In Ireland the cheese industry owes a great deal to our Dutch gone native. They have brought their expertise, their energy and their generosity to Ireland: the Willems family from Rotterdam established Coolea, Marion Roeleveld and Haske are Killeen Farmhouse, Geurt van Dikkenburg is master cheese maker at Cashel Blue, the Van Kampan’s who made a gorgeous goat cheese, Mine Gabhar, in the 1990’s, the list, the gifts and the goudas go on.

Don’t touch a man’s faith or his gin.
Could we say gin and cheese helped in the War efforts? The French soldiers in WWI were rationed with 1 Camembert and 25 centilitres of wine per day. In WWIi, when the Germans bombed Plymouth, home of the English Devonport Naval Base, and their beloved Plymouth Gin, it was said, ‘that’s it, now Hitler’s lost the war’. 


I enjoyed researching into what gin was and where it came from, thinking of the parallels and making very loose connection with cheese. It was however when I started thinking about what and how to pair gin and cheese that I was really won over.

Gin is made with infusions of spices and herbs (and fruit occasionally). The alcohol is either distilled and passes through a basket of infusions or the infusions are actually marinated in the alcohol. Cheese also gains many of its flavours from the outside. The milk and its future flavours are affected by the land that the animals or graze on and what they eat. Further more people like to add herbs and spices to cheese, fenugreek, chives, cumin etc (again often in Dutch Gouda style cheese). Some cheese makers will wash a cheese in a spice bath giving it interesting aromatics, Appenzeller etc, or cultures from the outside, like washed rinds. Cheese can be quite fatty and rich, the spirit of the gin can cut through that and clean the palate. I was ready.

I hope that I have persuaded you to try gin with cheese, or cheese with gin or to at least no put up your nose at it (like I did at first). Have a sniff, have a sip, have a taste.
  • Sometimes you can try to create ‘a bridge’ or a ‘caress’ between gin and cheese. Pair an accompaniment with either the gin or the cheese to help bring them together. I think of it as cooking in your mouth. I tried a blackcurrant and sloe gin jam (just a little), with a lactic milky cheese and the pink (not sweet) Bonac 24.
  • Just because a cheese or a gin did not go together doesn’t mean that the gin or the cheese will not work with another one. Tinder dates.
  • Washed rinds might be better left with beer and wine. It may hark back to the monkish history of washed rinds and the fallen nature of gin, but a few of the combinations I tried really did not work.
####################
To do ▸
**A.** Reproduce everything from "Could we say" down to "really won over." in the piece on pairing gin with cheese, word for word.
**B.** Supply the next part of the piece on pairing gin with cheese, picking up after its final sentence.

Given data ▸
####################
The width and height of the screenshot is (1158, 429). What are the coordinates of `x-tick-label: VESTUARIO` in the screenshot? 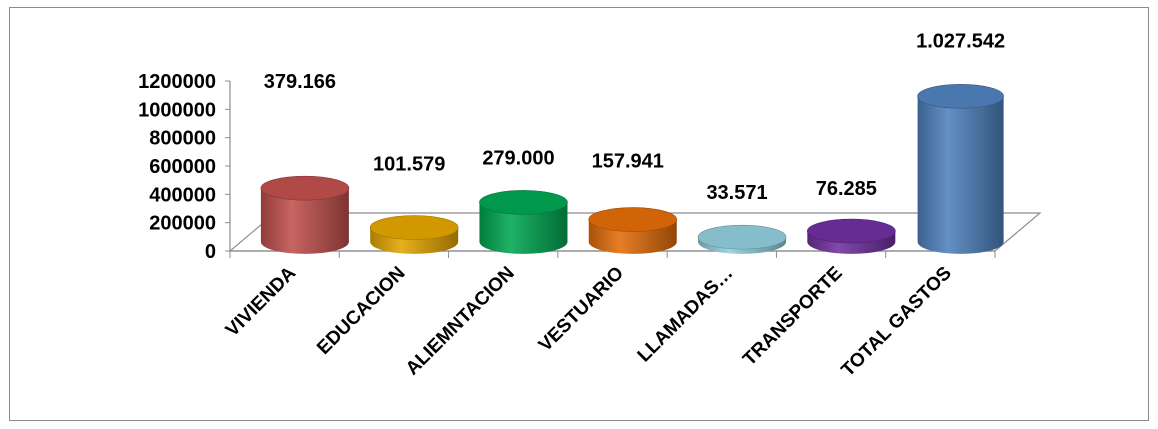 It's located at (582, 310).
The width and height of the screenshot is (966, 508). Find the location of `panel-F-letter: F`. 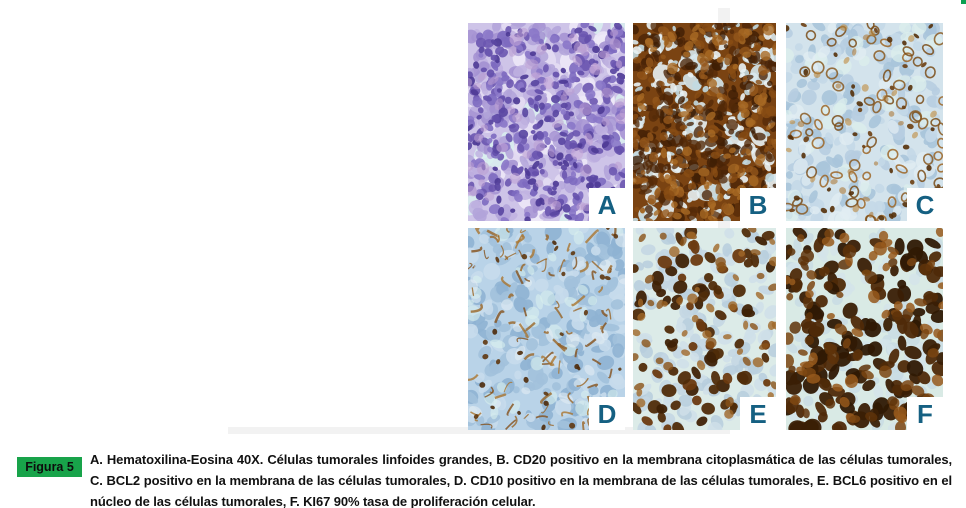

panel-F-letter: F is located at coordinates (925, 414).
####################
Responses in order ▸
**A.**
Could we say gin and cheese helped in the War efforts? The French soldiers in WWI were rationed with 1 Camembert and 25 centilitres of wine per day. In WWIi, when the Germans bombed Plymouth, home of the English Devonport Naval Base, and their beloved Plymouth Gin, it was said, ‘that’s it, now Hitler’s lost the war’. 


I enjoyed researching into what gin was and where it came from, thinking of the parallels and making very loose connection with cheese. It was however when I started thinking about what and how to pair gin and cheese that I was really won over.

**B.**
  • Herbaceous sheep cheese, like local Italian Pecorinos, manchego, are often recommended. The herbal background of the cheeses echoing the herbal background of the gin.
  • Blue sheep cheese, Cool Mary, did not go well with the ordinary Bonac 24 but it was delightful with the pink Bonac 24 (again not sweet). Blue cheeses pair very nicely with fruit rich jams and I think that the fruitiness of pink gins could be similar - worth a shot?
  • Youngish goat cheeses with fudgy textures and strong herbal notes are interesting companions. The gin balanced nicely with the rich paste and the herbal notes harmonized. St. Tola Log was what we tried with the regular Bonac 24.
  • Lastly and rather importantly, on the night of the tasting they drowned the gin with so much tonic you could not taste the gin, or the pairing. It was like eating fine cheese with a tipsy soda pop. While you may not want to go as far as I did – gin with a dash of soda water or the tiniest tipple of tonic, please don’t dilute the gin so much that cannot taste it. It is like drowning a good cheese is chutney.


The perfect cocktail. Gin made a return to grace with… the colonies, okay maybe not quite. It was noticed that gin was easier to ship and transport whereas beer was inclined to spoil. Many of the
colonists in warmer countries had to take quinine, which is quite bitter, against malaria. They mixed it with sweet tonic. 
Fancy a tipple Charlie? Gin slipped very nicely into the mix. The final slice of lemon or lime came from the ships. Sailors or limeys as they were known, kept limes on board for their vitamin C to prevent scurvy.




Bertha’s Revenge, an Irish gin made at Ballyvolane, is made from a distillation of Milk whey (don’t ask me how) and named after Ireland’s oldest cow – Bertha, of the native Dromieann breed. It is
lovely with just a little tonic and a slice of orange. I am not sure what cheese I would try it with - perhaps Valdeon or St. Tola.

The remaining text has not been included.